You are on page 1of 9

Development, Construction, and Validation of a Kindergarten Test on Language

Final Requirement for Completion in Assessment and Evaluation of Learning (Ed235 A)

Submitted by: Jo Anne Michelle S. Go ID Num: 041474 Submitted to: Dr. Cornelia C. Soto

I. Introduction I am a kindergarten teacher at Academia de Bellarmino. The ages of the students I teach are from four (4) to five (5) years old. Language is taught twice a week, on Mondays and Tuesdays, 35 and 40 minutes per meeting respectively. Teachers are expected to teach in the first session (Mondays) then have the tests in the next session (Tuesdays). But it is undeniable that this time is not enough for valuable learning to occur. Luckily, since I teach all the subjects, I can adjust the time. I teach the lessons on Mondays and Tuesdays, and then have the tests on Wednesdays. This paper is a study on the development, construction, and validation of a kindergarten test on Language. The coverage of the test is: The School and The People in School and Their Duties. This is a two-part exam, containing 15 items per exam. This topic was taught during the 5th and 6th week of the 1st Quarter. The tests, also called Evaluation Sheet 5 and Evaluation Sheet 6 respectively, were administered in the same weeks.
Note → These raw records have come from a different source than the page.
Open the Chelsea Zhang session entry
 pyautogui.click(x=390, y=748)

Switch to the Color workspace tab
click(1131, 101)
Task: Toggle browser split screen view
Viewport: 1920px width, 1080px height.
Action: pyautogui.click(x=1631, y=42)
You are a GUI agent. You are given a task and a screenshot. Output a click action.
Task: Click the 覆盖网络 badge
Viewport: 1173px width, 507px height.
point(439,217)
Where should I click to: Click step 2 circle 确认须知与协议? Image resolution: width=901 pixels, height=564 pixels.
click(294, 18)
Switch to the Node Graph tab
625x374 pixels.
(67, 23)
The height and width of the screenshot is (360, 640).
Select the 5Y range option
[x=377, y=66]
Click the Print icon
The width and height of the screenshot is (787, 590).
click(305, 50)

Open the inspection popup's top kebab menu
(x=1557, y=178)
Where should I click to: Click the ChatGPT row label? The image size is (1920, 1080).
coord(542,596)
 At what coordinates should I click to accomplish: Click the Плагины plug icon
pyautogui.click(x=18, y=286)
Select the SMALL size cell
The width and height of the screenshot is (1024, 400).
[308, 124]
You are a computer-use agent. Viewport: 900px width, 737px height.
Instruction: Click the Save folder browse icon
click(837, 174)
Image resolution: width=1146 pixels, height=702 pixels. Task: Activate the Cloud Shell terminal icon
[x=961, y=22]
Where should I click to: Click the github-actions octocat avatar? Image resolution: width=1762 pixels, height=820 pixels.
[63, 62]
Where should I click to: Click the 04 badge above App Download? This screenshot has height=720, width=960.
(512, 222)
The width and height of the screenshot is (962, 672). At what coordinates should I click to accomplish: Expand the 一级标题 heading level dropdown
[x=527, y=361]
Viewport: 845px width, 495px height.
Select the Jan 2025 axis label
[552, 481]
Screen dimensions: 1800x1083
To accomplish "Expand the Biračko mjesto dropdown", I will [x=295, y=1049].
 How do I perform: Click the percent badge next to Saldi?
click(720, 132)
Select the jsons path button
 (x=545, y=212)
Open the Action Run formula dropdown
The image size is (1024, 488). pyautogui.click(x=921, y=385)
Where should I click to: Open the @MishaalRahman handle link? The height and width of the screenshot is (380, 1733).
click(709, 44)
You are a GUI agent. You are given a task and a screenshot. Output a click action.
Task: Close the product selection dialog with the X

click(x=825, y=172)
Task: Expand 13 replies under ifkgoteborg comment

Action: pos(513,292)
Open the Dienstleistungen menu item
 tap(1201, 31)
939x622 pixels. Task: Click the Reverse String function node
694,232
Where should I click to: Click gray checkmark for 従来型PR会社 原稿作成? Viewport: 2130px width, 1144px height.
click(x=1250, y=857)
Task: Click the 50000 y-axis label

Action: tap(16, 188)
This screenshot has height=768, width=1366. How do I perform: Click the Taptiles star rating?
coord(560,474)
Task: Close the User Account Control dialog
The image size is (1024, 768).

II. Methodology The development, construction, and validation of these tests went through several steps. The first step was defining the subject, the level, the topic/s, and the objectives. I have chosen Language as the subject and kindergarten as the level. At first, my chosen topic was The Members of the Family. However, since one topic would not be enough to make long tests of at least 30 items all in all, I broadened the coverage of the tests and added more topics. I then added topics such as The House, The School, and The People in School and Their Duties. I then defined my general and specific objectives for each topic. These objectives covered three

domains: the cognitive, affective, and psychomotor. Upon realizing that four topics would be more than enough, I decided to narrow down my tests to two topics: The School and The People in School and Their Duties. I decided to dedicate 15 items to each topic, thus having 30 items in total. I then constructed a Table of Specifications based on the objectives I have plotted. After the teacher validated my Table of Specifications, I then proceeded to constructing my test items. For the tests, I only used a variation of selected response measurement strategies as these are best used to measure recall and are therefore most suitable for kindergarten students. After all, what we are trying to promote in the children is mastery of the topic/s. For the topic The School, five items were dedicated to multiple-choice questions testing identification of the places in school and their functions. Ten more items where dedicated to binary-choice questions testing understanding of functions of things used in school. This exam has a total of 15 items. For the topic People in School and Their Duties, seven items were dedicated to a matching-type exam testing identification of the people in school. Eight more items were dedicated to binary-choice questions testing understanding of the duties of the persons in school. This exam has a total of 15 items. The two exams have 30 items all in all. An expert then critiqued my tests. The comments I received were: the number of items can be increased, that some pictures can be confusing and unclear to the students, suggestion to adopt the format of Evaluation 6, Test B. for Evaluation 5, Test B., questions if the items assume that the students can read, and some suggestions for revision of certain parts. I very much appreciated the comments the expert made but due to time constraints, by the time I received the comments, the school (Academia de Bellarmino) already had my tests reproduced. But had I received the comments

earlier, would I follow the suggestions? Responses on the abovementioned comments are discussed in the next chapter. It is important to note that the main goal of teaching these topics in kindergarten is for mastery. Thus, what goes on in the teaching and learning process are ultimately directed to this. As the places and people in school topics are taught, pictures are provided for the children to familiarize themselves with these people and places. They also color pictures of these people and places in their books, again for familiarization. As a form of formative assessment, they answer short recall questions in their books. These questions found in their books are the same questions in their tests, only rearranged and presented in another way. After the development and construction of the tests, they were administered to 18 kindergarten students.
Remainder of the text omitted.